======== KUTIPAN UNTUK DIBACA ========
Adanya himbauan Menteri PAN, Yuddy Chrisnandy, dengan nomor surat B/3903/M. PANRB/12/2015, tentang himbauan kepada seluruh guru untuk tidak mengikuti perayaan hari guru 2015 di Gelora Bung Karno Senayan Jakarta, cukup membuat kaget kalangan guru. Khususnya, organisasi yang menaungi para guru yaitu PGRI. Organisasi guru yang telah berusia 70 tahun tersebut, wajar apabila mempertanyakan alasan menpan melarang guru ikut kegiatan puncak perayaan hari ulang tahunnya tersebut. Sehingga, cukup beralasan, apabila ada anggapan dari sebagian guru, bahwa pemerintah ingin membatasi “kemerdekaan” profesi guru dalam berorganisasi. Padahal, guru adalah elemen masyarakat yang juga mengabdi kepada bangsa dan negara. Bahkan, Menteri Pendidikan dan kebudayaan, Anies Baswedan, dalam pembukan simposium guru di Istora Senayan, Jakarta, mengatakan "Guru mulia karena kehadirannya menginspirasi dan menggerakkan. Profesi guru adalah profesi yang mulia”. Beliau secara gamblang menyebut guru adalah profesi mulia. Artinya, guru merupakan manusia terhormat dan patut untuk dihormati.
======== ENTRI YANG TERSEDIA ========
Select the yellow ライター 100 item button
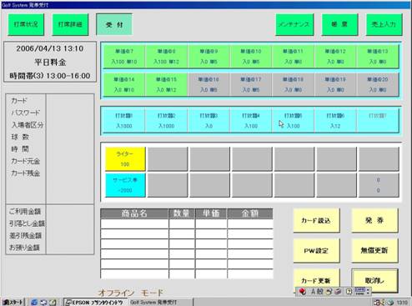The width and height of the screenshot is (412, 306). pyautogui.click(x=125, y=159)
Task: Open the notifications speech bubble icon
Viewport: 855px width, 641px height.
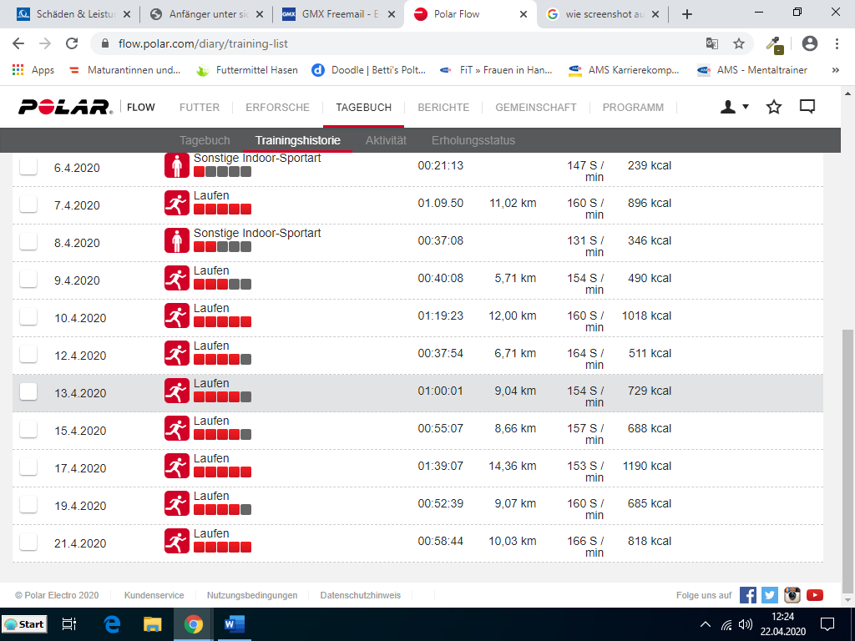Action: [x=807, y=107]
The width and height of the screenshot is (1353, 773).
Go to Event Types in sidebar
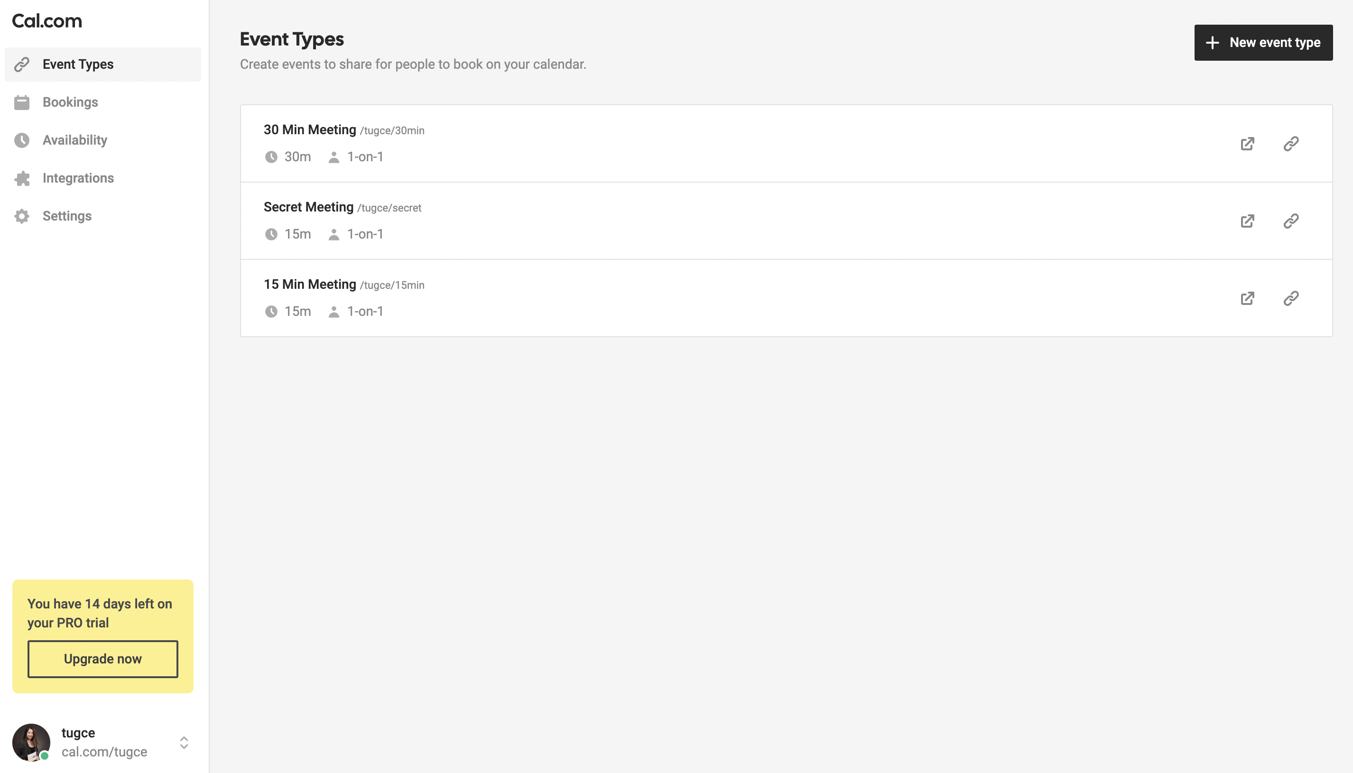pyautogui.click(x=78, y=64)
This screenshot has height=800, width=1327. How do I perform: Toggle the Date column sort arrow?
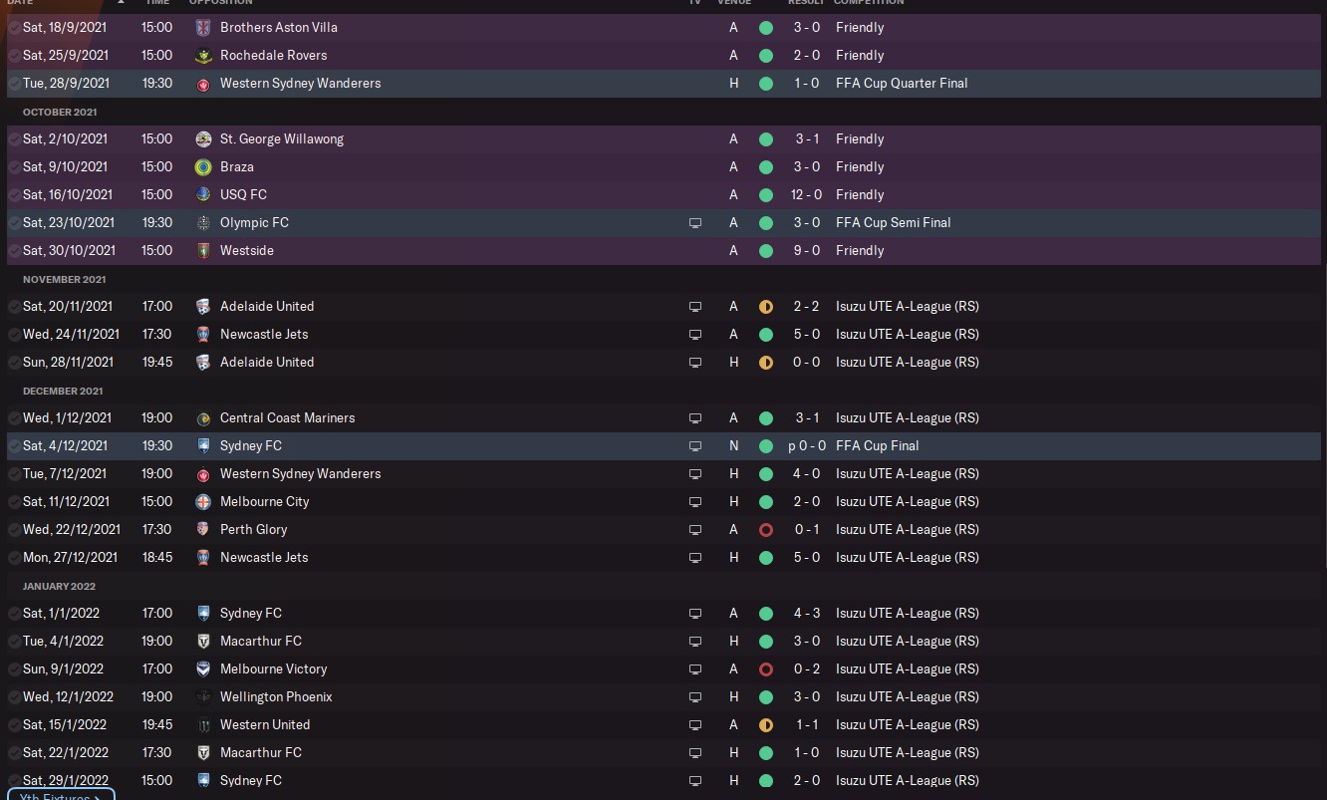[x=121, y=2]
========
INSTRUKSI A: Perbarui bagian daftar mulai dari baris yang memuat "The width and height of the screenshot is (1353, 773)." hingga akhir daftar dengan mengganti "sidebar" menjadi "menu samping", tanpa mengubah apa pun selain itu. Jangan sertakan gambar dalam jawaban.
INSTRUKSI B: Lanjutkan tulisan tentang himbauan Menteri PAN kepada para guru mulai setelah kalimat terakhirnya.

JAWABAN YANG DIHARAPKAN A:
The width and height of the screenshot is (1353, 773).
Go to Event Types in menu samping
pyautogui.click(x=78, y=64)
This screenshot has height=800, width=1327. How do I perform: Toggle the Date column sort arrow?
[x=121, y=2]

JAWABAN YANG DIHARAPKAN B:
Namun, menjadi ironis, ketika kemuliaan jasa guru tidak disertai apresiasi yang baik dari pihak-pihak yang berkepentingan. Adanya larangan bagi guru untuk tidak mengikuti pertemuan pada tanggal 13 Desember nanti, bisa menjadi keprihatinan bagi para guru di Indonesia. Larangan bagi guru PNS, mungkin masih bisa diterima logika karena secara administrasi birokrasi bertanggung jawab kepada pemerintah. Walaupun, secara moral tetap bertanggung jawab terhadap masyarakat. Akan tetapi, tidak dipungkiri, guru di Indonesia tidak hanya yang berstatus pegawai negeri sipil saja, melainkan banyak berstatus honorer apalagi disekolah swasta, mereka bertanggung jawab kepada pihak yayasan. Artinya, secara administratif mereka dibawah pihak yayasan.
Kebebasan berkumpul dan berserikat telah dijamin oleh UUD 1945. Menurut Jimly Asshidiqie, mantan ketua mahkamah Konstitusi, mengatakan bahwa prinsip kebebasan atau kemerdekaan berserikat ditentukan dalam Pasal 28 UUD 1945 (pra reformasi) yang berbunyi, “Kemerdekaan berserikat dan berkumpul, mengeluarkan pikiran dengan lisan dan tulisan dan sebagainya ditetapkan dengan undang-undang”. Dan pasal ini setelah reformasi, dipertegas lagi melalui Perubahan Kedua UUD 1945 pada tahun 2000, jaminan konstitusional dimaksud tegas ditentukan dalam Pasal 28E, ayat (3) UUD 1945 yang menyatakan, “Setiap orang berhak atas kebebasan berserikat, berkumpul, dan mengeluarkan pendapat”. Inilah fakta hukum, jaminan konstitusionalnya jelas. Artinya, ketika guru ingin memiliki sebuah organisasi yang akan mewadahi aspirasinya, jelas tidak bertentangan dengan UUD 1945.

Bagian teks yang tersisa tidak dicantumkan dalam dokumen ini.